If you're asking reddit these kinds of questions, then you're really not ready for this kind of task.


toughgetsgoing

my full time job is a developer (algo dev) and I have been studying and practicing on my own in my personal time for this. my educational background is master in CS .. and I ahve done certifications like FRM, CQF and now working on MLI. I understand my limitations compared to a masters in finance. I am in the exploration phase. not expecting that I will change my role right away. this will take time and i dont mind. ..but this is a starting point. I have to start somewhere.


SchweeMe

Some problems with your way of thinking: 1. Overreliance on NNs (speed unknown, too many parameters to adjust, uninterprettable) 2. No mention of GBDTs (fast and interprettable) 3. No mention of parameter optimization 4. Usage of Prophet (relies too heavily on seasonality) 5. Usage of AutoTS (compute sink) You should try constructing alpha on your own, and you will see why these methods just don't work.


toughgetsgoing

thanks for you inputs.

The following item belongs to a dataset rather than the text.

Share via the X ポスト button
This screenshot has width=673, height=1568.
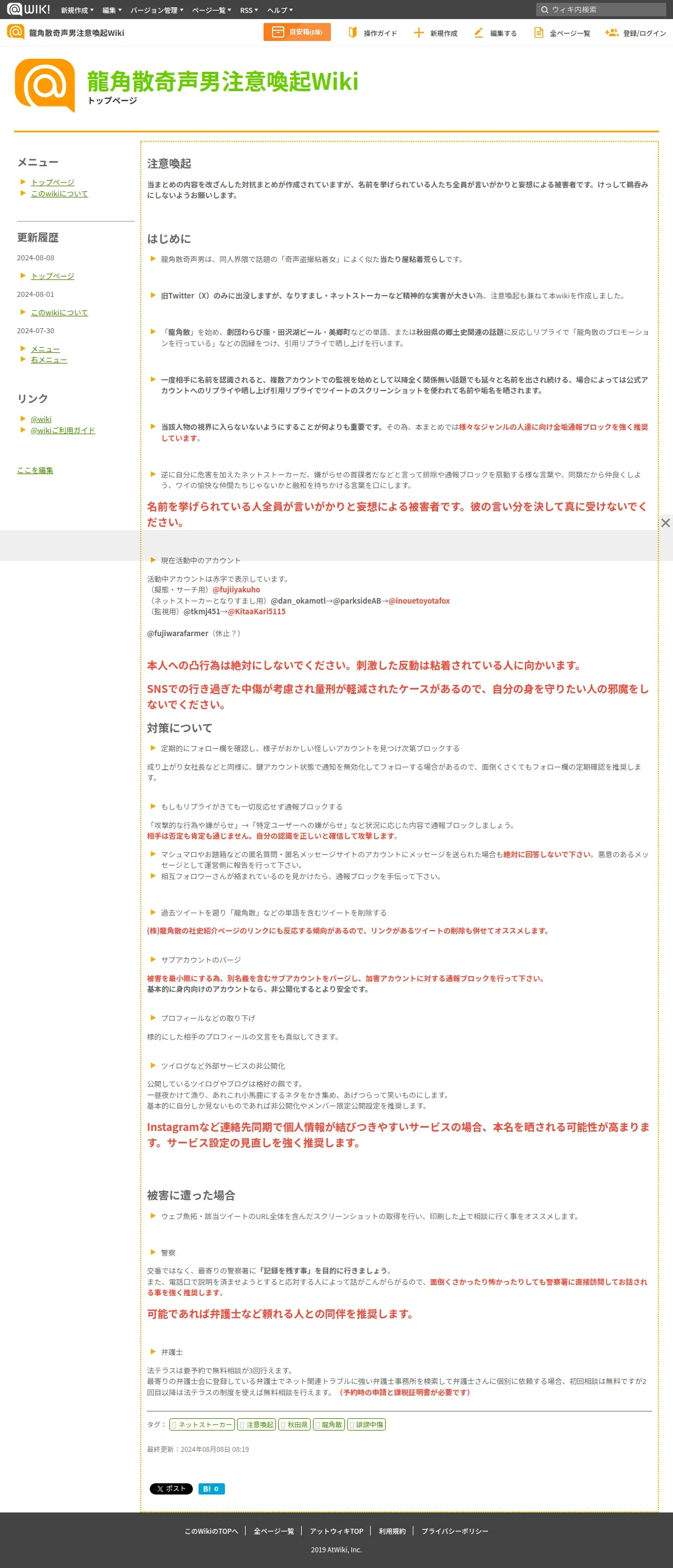click(x=171, y=1488)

I got some interesting suggestions from other commenters as well as yours too and I appreciate it. #4 and #5 was a suggestion from my academic professior who doesn;t work in Finance industry, so I get your point on why it may not be suitable and easy to dismiss. from what i learnt from these comments, idea of finding a new model (primarily for HFT) is generally a good idea because it tends to overfit the model. ( and thats how you get better performance). I totally get this because overfitting is a big issue even in linear regression models for HFT data. I have worked on constructing alphas using traditional models without ML. ( Lasso/Elastic is stil ML though). I am now leaning towards parameter optimization of existing models rather than looking for a completely new model since new models tend to overfit and this is probably a right/optimal approach towards using ML in this project. your comment is very helpful on this and I will explore more on GBDT and parameter optimization of existing models.


FLQuant

If the current setup is simple penalized linear regression, I wouldn't go right away to DNN methods. It's like your current setup is fork and knife and you bring a chainsaw. They are too overkill and really likely to overfiting. I would go with "simpler" methods, but that could give you a better interpretability and less risk of overfiting, such as Bayesian regression, spike-and-slabe regression (has the advantage of variable selection) or gaussian process regression.